_PASSAGE TO READ_:
Designing A Constant-Time Algorithm For A Function

Question

This question just went over my head:

A function G(m) is defined as below:

a) If m <= 100 then G(m) = G(G(m + 11))

b) If m > 100 then G(m) = m – 10

According to above question, how do I design a constant-time algorithm that calculates G(m)?

Answer 1

The (b) part can obviously be computed in constant time, assuming m fits in an integer variable.

The tricky part the problem is asking to prove is that the (a) part is constant. Then the O(1) time follows. That can be done using mathematical induction or in some other way.

The inductive proof follows.

First observe that G(101) is equal to 101 - 10 = 91 by definition.

_STATED TASK A_: In the forum thread, what does G(101) equal?
_STATED TASK B_: Duplicate the part of the forum thread starting at "A function G(m)" and ending at "that calculates G(m)?".

_GIVEN INFORMATION_:
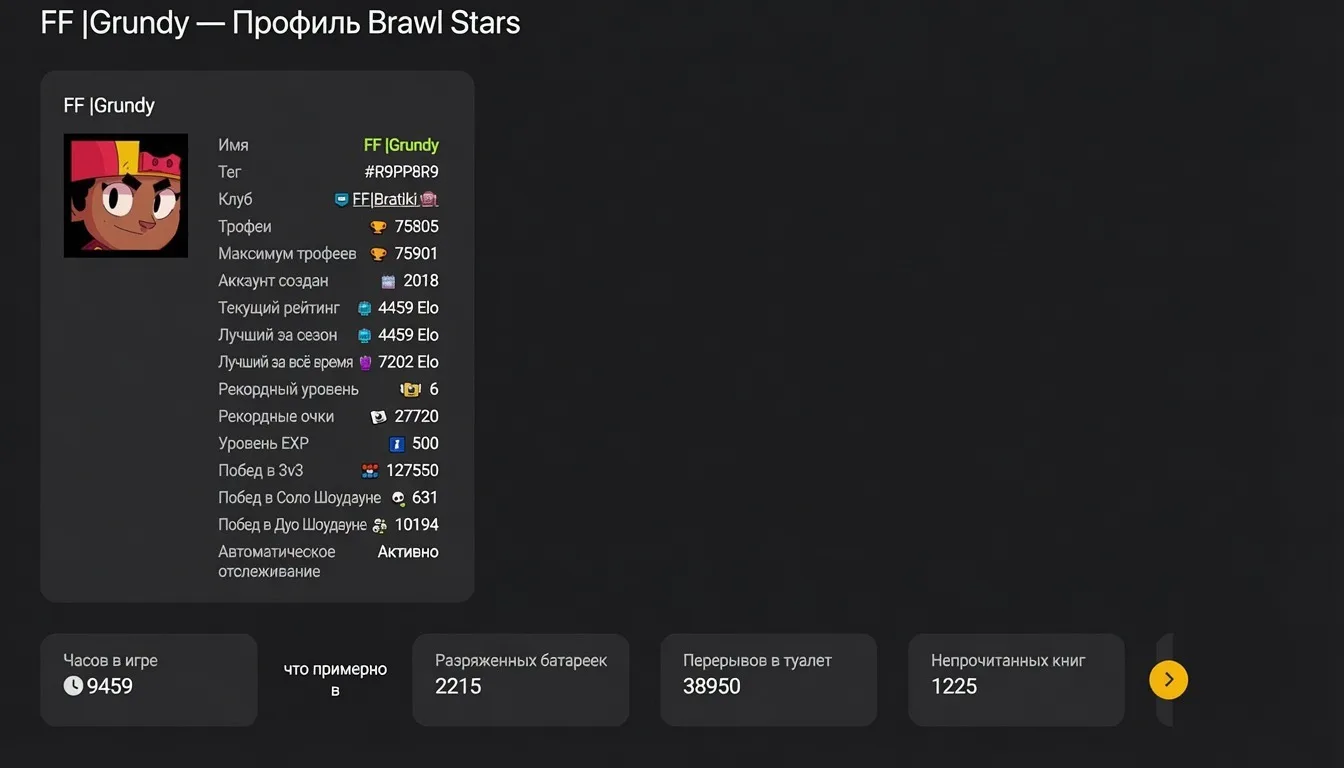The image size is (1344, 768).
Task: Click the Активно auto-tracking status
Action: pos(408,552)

_EXERCISE ANSWER A_: 91

_EXERCISE ANSWER B_:
A function G(m) is defined as below:

a) If m <= 100 then G(m) = G(G(m + 11))

b) If m > 100 then G(m) = m – 10

According to above question, how do I design a constant-time algorithm that calculates G(m)?